--- 数据记录 ---

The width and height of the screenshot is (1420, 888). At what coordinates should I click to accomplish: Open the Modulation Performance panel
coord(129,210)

---
--- 数据记录 ---

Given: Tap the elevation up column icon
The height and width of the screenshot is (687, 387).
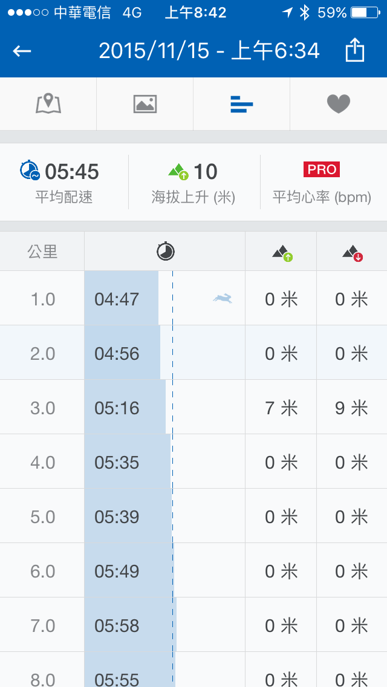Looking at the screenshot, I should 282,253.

---
--- 数据记录 ---

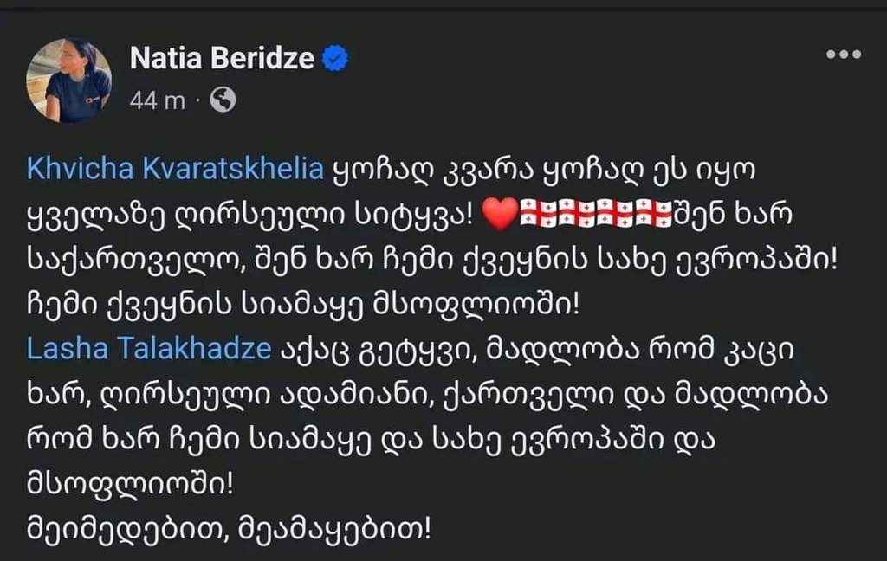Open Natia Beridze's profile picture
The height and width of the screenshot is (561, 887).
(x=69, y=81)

---

» **任务指令**
请将从包含“The width and”的那一行一直到包含“coord(129,210)”的那一行（首尾两行都包括）的材料输出为两列 CSV，列名为“文本”和“答案”。每条材料占一行，文本和答案各放进一个带引号的字段，字段内的换行改为空格。

» **参考解答**
文本,答案
"The width and height of the screenshot is (1420, 888). At what coordinates should I click to accomplish: Open the Modulation Performance panel","coord(129,210)"